TBH a Mega!Israel with most/all of pre-WWII European Jewry transplanted there* would probably have colonized out to the historic borders of the old Crusader Kingdom of Jerusalem at this point just through population pressure, let alone the Jabotinsky's of the world.

*in 1948 the new nation of Israel had about 650k Jews in it, give or take. If we add in appx. 50% of the 1933 Jewish populations of France, Belgium, Luxembourg, the Netherlands, Germany, Czechoslovakia, Austria, Hungary, Poland, and Romania (an estimate attempting to allow for for stay-behinds, pogrom-victims, or emigres to other places like the US), we turbocharge that to 3,700,000. For context, Jordan had appx. 500k people in 1948. Syria had about 3.25 million. Lebanon had about 1.3 million. Arabs would have been absolutely swamped all across the Levant, and if it had come to war as it did historically, God alone knows what would have happened. And if we assume the same rate of population growth as historically, in this alternate Mega!Israel, that would mean 50 million Jews running around the holy land today.

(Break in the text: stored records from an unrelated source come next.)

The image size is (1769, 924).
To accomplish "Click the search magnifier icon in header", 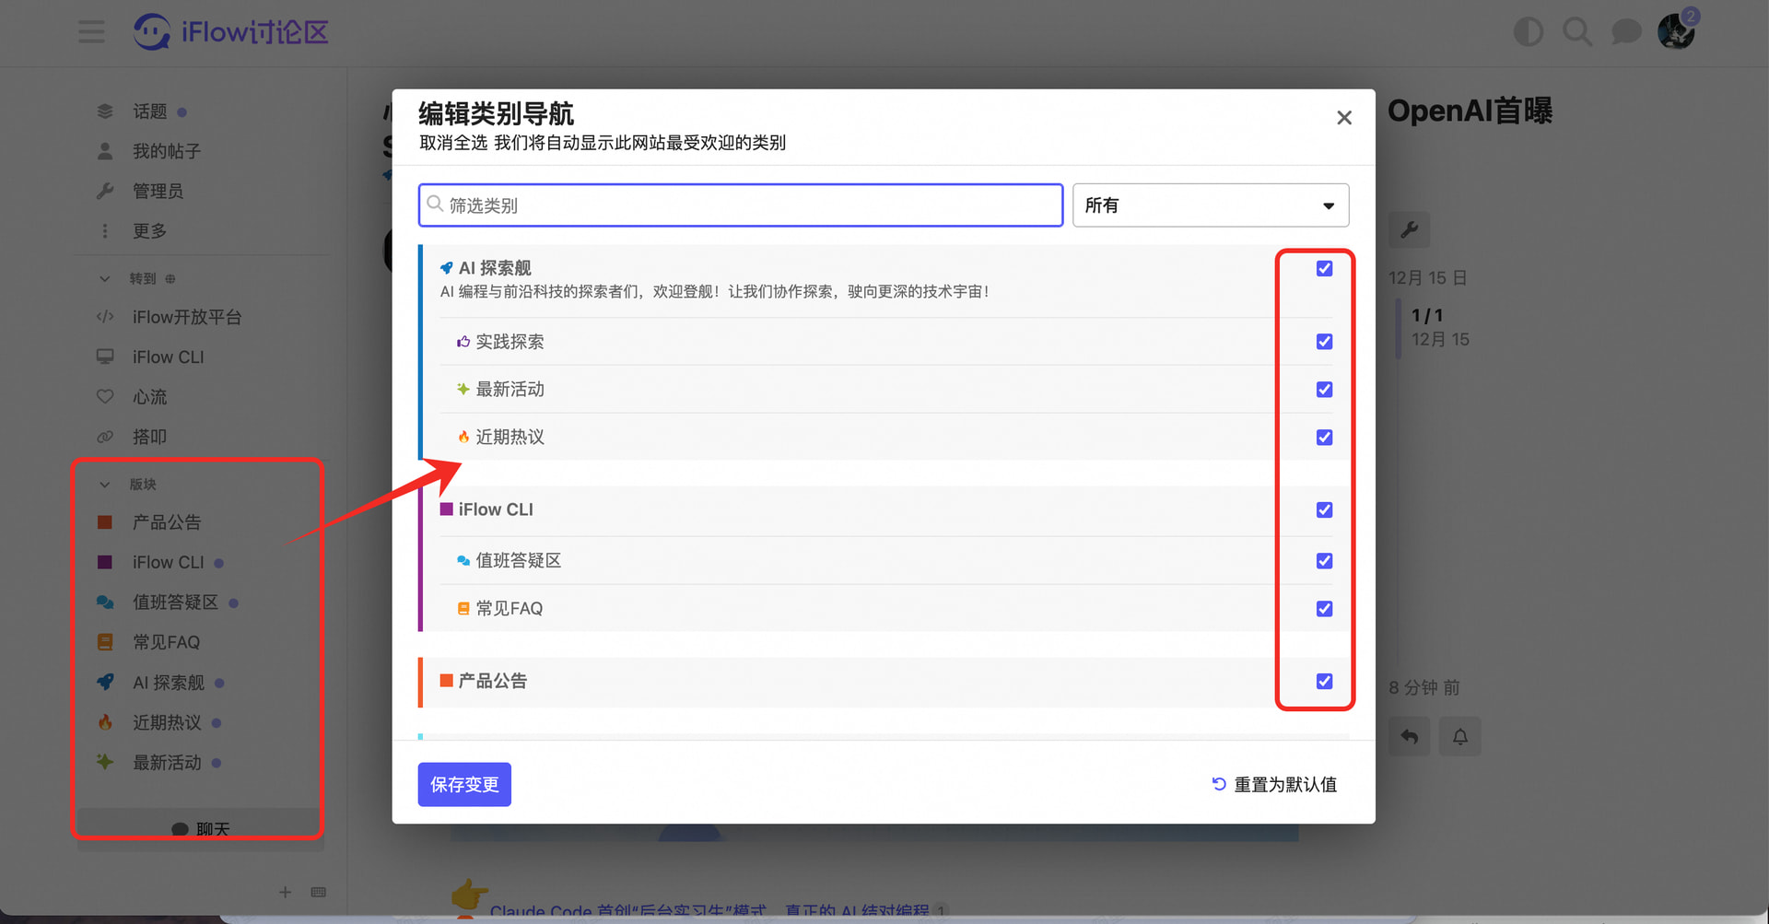I will tap(1577, 32).
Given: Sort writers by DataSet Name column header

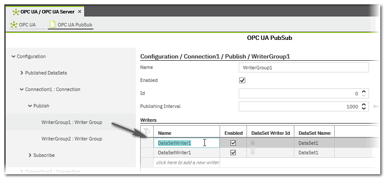Looking at the screenshot, I should coord(314,133).
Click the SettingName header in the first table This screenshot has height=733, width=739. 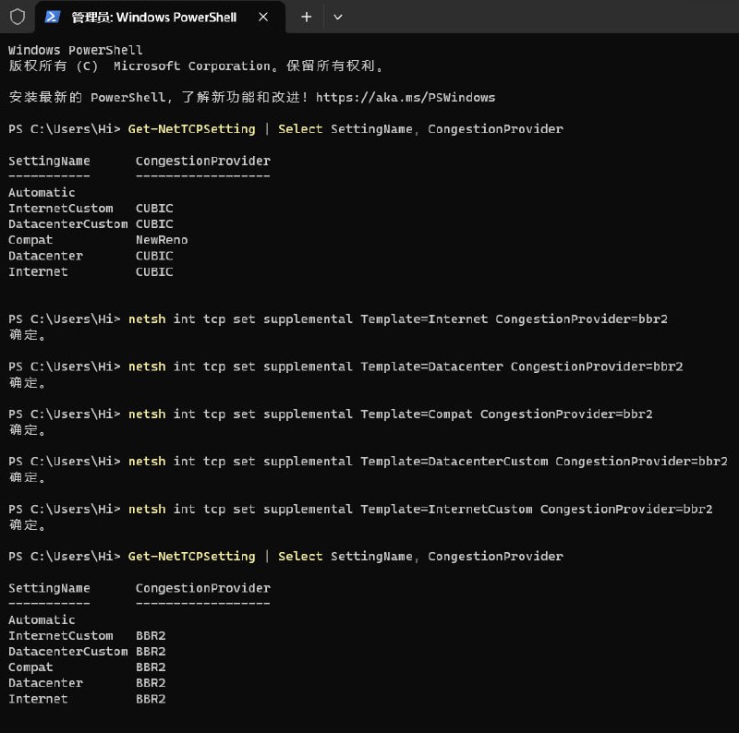click(49, 161)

The real reason was that Arabist / orientalist sympathies were common in the subset of the British upper class that managed a lot of the foreign/imperial office (the diplomatic service pre-WW2 was, interestingly in both Britain and Germany, and plenty of other European nations besides, a kind of final redoubt for the aristocracy in politics) at the time. They were countered by strong pressure from wealthy and influential British Jews and some Christian Zionists, but there were enough of the orientalists to make allowing massive Jewish settlement in Palestine unpalatable.

No, I think the OP is more correct in this case. The spectre of widespread local Arab opposition to Jewish immigration to Palestine and the resulting unrest coinciding with the coming new great war in Europe was rather obviously something the British wanted to avoid, orientalist sympathies or not.

Arabist / orientalist sympathies were common in the subset of the British upper class that managed a lot of the foreign/imperial office

I would be curious to know more. It's hardly a True History, but what I know of T. E. Lawrence is, albeit a decade or two earlier, a story of seeming indifference to Arab priorities and nationalism. Maybe sympathies changed in the interbellum period, but Sykes-Picot wasn't done for the benefit of their Arab WWI allies that fought the Ottomans.

Surely the emergence of significant oil deposits across the Middle East which were largely unexplored during the second World War have to had played a part in how the region was handled.